§ DATA UNDER STUDY:
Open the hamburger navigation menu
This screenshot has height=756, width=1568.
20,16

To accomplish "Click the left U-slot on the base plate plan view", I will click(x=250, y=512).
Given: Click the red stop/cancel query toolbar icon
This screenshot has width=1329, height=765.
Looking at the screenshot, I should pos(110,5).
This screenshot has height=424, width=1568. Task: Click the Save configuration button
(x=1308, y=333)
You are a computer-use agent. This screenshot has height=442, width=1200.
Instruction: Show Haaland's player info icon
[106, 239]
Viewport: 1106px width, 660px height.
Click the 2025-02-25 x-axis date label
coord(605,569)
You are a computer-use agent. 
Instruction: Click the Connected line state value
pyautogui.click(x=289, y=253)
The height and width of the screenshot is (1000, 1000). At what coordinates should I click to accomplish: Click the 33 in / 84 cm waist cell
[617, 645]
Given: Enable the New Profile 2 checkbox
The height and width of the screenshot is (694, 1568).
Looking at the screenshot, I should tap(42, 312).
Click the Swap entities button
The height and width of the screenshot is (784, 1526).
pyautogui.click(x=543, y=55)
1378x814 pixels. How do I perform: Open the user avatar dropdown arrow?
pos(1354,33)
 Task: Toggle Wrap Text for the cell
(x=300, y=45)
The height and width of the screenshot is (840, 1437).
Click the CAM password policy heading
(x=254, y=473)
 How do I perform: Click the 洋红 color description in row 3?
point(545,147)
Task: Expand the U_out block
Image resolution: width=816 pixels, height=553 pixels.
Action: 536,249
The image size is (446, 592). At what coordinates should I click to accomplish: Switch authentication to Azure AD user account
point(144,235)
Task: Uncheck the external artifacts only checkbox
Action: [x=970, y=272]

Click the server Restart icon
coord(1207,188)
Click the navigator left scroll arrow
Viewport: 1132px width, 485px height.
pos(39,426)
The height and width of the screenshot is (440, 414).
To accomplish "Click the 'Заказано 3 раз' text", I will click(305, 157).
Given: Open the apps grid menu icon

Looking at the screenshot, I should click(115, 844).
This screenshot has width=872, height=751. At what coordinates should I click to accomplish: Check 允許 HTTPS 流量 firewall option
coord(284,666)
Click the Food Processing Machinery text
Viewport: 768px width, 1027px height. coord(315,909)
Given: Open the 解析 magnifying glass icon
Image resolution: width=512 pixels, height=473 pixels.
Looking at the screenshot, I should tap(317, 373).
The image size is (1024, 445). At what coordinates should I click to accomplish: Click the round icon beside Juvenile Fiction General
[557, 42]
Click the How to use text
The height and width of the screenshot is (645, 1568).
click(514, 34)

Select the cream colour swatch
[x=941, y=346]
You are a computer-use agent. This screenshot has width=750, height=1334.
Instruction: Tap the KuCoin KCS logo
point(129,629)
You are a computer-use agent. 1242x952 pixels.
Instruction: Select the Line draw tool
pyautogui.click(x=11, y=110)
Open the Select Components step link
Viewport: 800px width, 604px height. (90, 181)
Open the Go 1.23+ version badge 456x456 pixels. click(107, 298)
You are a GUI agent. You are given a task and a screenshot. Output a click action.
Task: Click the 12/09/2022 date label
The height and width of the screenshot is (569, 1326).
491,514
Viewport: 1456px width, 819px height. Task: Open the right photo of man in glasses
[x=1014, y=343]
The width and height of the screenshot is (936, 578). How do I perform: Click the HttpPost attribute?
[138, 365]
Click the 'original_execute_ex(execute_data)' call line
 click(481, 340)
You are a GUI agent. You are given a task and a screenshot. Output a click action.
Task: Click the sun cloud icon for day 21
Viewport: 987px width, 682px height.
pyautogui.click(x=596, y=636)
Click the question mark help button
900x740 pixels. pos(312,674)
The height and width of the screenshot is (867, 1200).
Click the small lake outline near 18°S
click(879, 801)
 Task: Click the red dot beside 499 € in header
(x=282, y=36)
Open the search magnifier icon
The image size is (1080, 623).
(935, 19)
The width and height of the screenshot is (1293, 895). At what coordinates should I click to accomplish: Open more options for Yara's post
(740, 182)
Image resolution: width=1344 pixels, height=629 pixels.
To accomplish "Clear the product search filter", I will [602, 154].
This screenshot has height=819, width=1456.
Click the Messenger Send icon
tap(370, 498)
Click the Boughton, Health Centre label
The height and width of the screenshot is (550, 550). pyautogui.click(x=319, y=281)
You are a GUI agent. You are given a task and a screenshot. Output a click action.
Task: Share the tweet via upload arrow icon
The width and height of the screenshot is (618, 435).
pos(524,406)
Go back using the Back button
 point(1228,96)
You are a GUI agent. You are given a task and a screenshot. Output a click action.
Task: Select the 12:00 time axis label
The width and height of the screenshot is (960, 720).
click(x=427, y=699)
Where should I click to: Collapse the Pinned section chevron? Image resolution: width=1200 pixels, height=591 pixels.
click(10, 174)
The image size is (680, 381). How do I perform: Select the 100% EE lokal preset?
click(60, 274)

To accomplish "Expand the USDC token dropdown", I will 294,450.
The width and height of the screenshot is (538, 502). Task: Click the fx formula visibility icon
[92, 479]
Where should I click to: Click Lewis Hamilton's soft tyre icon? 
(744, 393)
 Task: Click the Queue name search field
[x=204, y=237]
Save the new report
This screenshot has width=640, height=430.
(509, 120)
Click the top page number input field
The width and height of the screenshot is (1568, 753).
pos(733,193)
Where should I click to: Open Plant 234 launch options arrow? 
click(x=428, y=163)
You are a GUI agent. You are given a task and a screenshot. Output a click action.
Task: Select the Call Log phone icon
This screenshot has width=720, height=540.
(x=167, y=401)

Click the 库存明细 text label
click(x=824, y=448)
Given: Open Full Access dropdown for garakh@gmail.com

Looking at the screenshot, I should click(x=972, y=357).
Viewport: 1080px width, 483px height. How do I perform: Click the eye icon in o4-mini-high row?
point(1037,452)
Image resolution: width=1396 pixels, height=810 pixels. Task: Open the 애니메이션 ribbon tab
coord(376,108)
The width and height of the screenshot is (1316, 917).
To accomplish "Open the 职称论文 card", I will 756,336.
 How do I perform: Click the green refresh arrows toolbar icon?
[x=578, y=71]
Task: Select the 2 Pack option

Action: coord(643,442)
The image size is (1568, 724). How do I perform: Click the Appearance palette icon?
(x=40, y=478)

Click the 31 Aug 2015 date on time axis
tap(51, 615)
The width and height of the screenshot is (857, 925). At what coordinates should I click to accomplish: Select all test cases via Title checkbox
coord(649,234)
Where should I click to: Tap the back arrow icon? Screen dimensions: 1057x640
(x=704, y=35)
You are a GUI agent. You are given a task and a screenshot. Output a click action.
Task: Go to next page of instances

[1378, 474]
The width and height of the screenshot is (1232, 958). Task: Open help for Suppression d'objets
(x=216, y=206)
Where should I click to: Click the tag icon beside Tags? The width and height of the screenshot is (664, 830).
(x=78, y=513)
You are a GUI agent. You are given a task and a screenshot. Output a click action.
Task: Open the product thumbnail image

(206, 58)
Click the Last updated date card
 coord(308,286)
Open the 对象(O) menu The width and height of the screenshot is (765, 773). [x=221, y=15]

§ TASK REQUIREMENTS: Please repeat the listing above in full and exactly.

§ OUTPUT:
Open the hamburger navigation menu
This screenshot has height=756, width=1568.
20,16

To accomplish "Click the left U-slot on the base plate plan view", I will click(x=250, y=512).
Given: Click the red stop/cancel query toolbar icon
This screenshot has width=1329, height=765.
Looking at the screenshot, I should pos(110,5).
This screenshot has height=424, width=1568. Task: Click the Save configuration button
(x=1308, y=333)
You are a computer-use agent. This screenshot has height=442, width=1200.
Instruction: Show Haaland's player info icon
[106, 239]
Viewport: 1106px width, 660px height.
Click the 2025-02-25 x-axis date label
coord(605,569)
You are a computer-use agent. 
Instruction: Click the Connected line state value
pyautogui.click(x=289, y=253)
The height and width of the screenshot is (1000, 1000). At what coordinates should I click to accomplish: Click the 33 in / 84 cm waist cell
[617, 645]
Given: Enable the New Profile 2 checkbox
The height and width of the screenshot is (694, 1568).
Looking at the screenshot, I should tap(42, 312).
Click the Swap entities button
The height and width of the screenshot is (784, 1526).
pyautogui.click(x=543, y=55)
1378x814 pixels. How do I perform: Open the user avatar dropdown arrow?
pos(1354,33)
 Task: Toggle Wrap Text for the cell
(x=300, y=45)
The height and width of the screenshot is (840, 1437).
Click the CAM password policy heading
(x=254, y=473)
 How do I perform: Click the 洋红 color description in row 3?
point(545,147)
Task: Expand the U_out block
Image resolution: width=816 pixels, height=553 pixels.
Action: 536,249
The image size is (446, 592). At what coordinates should I click to accomplish: Switch authentication to Azure AD user account
point(144,235)
Task: Uncheck the external artifacts only checkbox
Action: [x=970, y=272]

Click the server Restart icon
coord(1207,188)
Click the navigator left scroll arrow
Viewport: 1132px width, 485px height.
pos(39,426)
The height and width of the screenshot is (440, 414).
To accomplish "Click the 'Заказано 3 раз' text", I will click(305, 157).
Given: Open the apps grid menu icon

Looking at the screenshot, I should click(115, 844).
This screenshot has width=872, height=751. At what coordinates should I click to accomplish: Check 允許 HTTPS 流量 firewall option
coord(284,666)
Click the Food Processing Machinery text
Viewport: 768px width, 1027px height. coord(315,909)
Given: Open the 解析 magnifying glass icon
Image resolution: width=512 pixels, height=473 pixels.
Looking at the screenshot, I should tap(317, 373).
The image size is (1024, 445). At what coordinates should I click to accomplish: Click the round icon beside Juvenile Fiction General
[557, 42]
Click the How to use text
The height and width of the screenshot is (645, 1568).
click(514, 34)

Select the cream colour swatch
[x=941, y=346]
You are a computer-use agent. This screenshot has width=750, height=1334.
Instruction: Tap the KuCoin KCS logo
point(129,629)
You are a computer-use agent. 1242x952 pixels.
Instruction: Select the Line draw tool
pyautogui.click(x=11, y=110)
Open the Select Components step link
Viewport: 800px width, 604px height. (90, 181)
Open the Go 1.23+ version badge 456x456 pixels. click(107, 298)
You are a GUI agent. You are given a task and a screenshot. Output a click action.
Task: Click the 12/09/2022 date label
The height and width of the screenshot is (569, 1326).
491,514
Viewport: 1456px width, 819px height. Task: Open the right photo of man in glasses
[x=1014, y=343]
The width and height of the screenshot is (936, 578). How do I perform: Click the HttpPost attribute?
[138, 365]
Click the 'original_execute_ex(execute_data)' call line
 click(481, 340)
You are a GUI agent. You are given a task and a screenshot. Output a click action.
Task: Click the sun cloud icon for day 21
Viewport: 987px width, 682px height.
pyautogui.click(x=596, y=636)
Click the question mark help button
900x740 pixels. pos(312,674)
The height and width of the screenshot is (867, 1200).
Click the small lake outline near 18°S
click(879, 801)
 Task: Click the red dot beside 499 € in header
(x=282, y=36)
Open the search magnifier icon
The image size is (1080, 623).
(935, 19)
The width and height of the screenshot is (1293, 895). At what coordinates should I click to accomplish: Open more options for Yara's post
(740, 182)
Image resolution: width=1344 pixels, height=629 pixels.
To accomplish "Clear the product search filter", I will [602, 154].
This screenshot has height=819, width=1456.
Click the Messenger Send icon
tap(370, 498)
Click the Boughton, Health Centre label
The height and width of the screenshot is (550, 550). pyautogui.click(x=319, y=281)
You are a GUI agent. You are given a task and a screenshot. Output a click action.
Task: Share the tweet via upload arrow icon
The width and height of the screenshot is (618, 435).
pos(524,406)
Go back using the Back button
 point(1228,96)
You are a GUI agent. You are given a task and a screenshot. Output a click action.
Task: Select the 12:00 time axis label
The width and height of the screenshot is (960, 720).
click(x=427, y=699)
Where should I click to: Collapse the Pinned section chevron? Image resolution: width=1200 pixels, height=591 pixels.
click(10, 174)
The image size is (680, 381). How do I perform: Select the 100% EE lokal preset?
click(60, 274)

To accomplish "Expand the USDC token dropdown", I will 294,450.
The width and height of the screenshot is (538, 502). Task: Click the fx formula visibility icon
[92, 479]
Where should I click to: Click Lewis Hamilton's soft tyre icon? 
(744, 393)
 Task: Click the Queue name search field
[x=204, y=237]
Save the new report
This screenshot has width=640, height=430.
(509, 120)
Click the top page number input field
The width and height of the screenshot is (1568, 753).
pos(733,193)
Where should I click to: Open Plant 234 launch options arrow? 
click(x=428, y=163)
You are a GUI agent. You are given a task and a screenshot. Output a click action.
Task: Select the Call Log phone icon
This screenshot has width=720, height=540.
(x=167, y=401)

Click the 库存明细 text label
click(x=824, y=448)
Given: Open Full Access dropdown for garakh@gmail.com

Looking at the screenshot, I should click(x=972, y=357).
Viewport: 1080px width, 483px height. How do I perform: Click the eye icon in o4-mini-high row?
point(1037,452)
Image resolution: width=1396 pixels, height=810 pixels. Task: Open the 애니메이션 ribbon tab
coord(376,108)
The width and height of the screenshot is (1316, 917).
To accomplish "Open the 职称论文 card", I will 756,336.
 How do I perform: Click the green refresh arrows toolbar icon?
[x=578, y=71]
Task: Select the 2 Pack option

Action: coord(643,442)
The image size is (1568, 724). How do I perform: Click the Appearance palette icon?
(x=40, y=478)

Click the 31 Aug 2015 date on time axis
tap(51, 615)
The width and height of the screenshot is (857, 925). At what coordinates should I click to accomplish: Select all test cases via Title checkbox
coord(649,234)
Where should I click to: Tap the back arrow icon? Screen dimensions: 1057x640
(x=704, y=35)
You are a GUI agent. You are given a task and a screenshot. Output a click action.
Task: Go to next page of instances

[1378, 474]
The width and height of the screenshot is (1232, 958). Task: Open help for Suppression d'objets
(x=216, y=206)
Where should I click to: Click the tag icon beside Tags? The width and height of the screenshot is (664, 830).
(x=78, y=513)
You are a GUI agent. You are given a task and a screenshot. Output a click action.
Task: Open the product thumbnail image

(206, 58)
Click the Last updated date card
 coord(308,286)
Open the 对象(O) menu The width and height of the screenshot is (765, 773). [x=221, y=15]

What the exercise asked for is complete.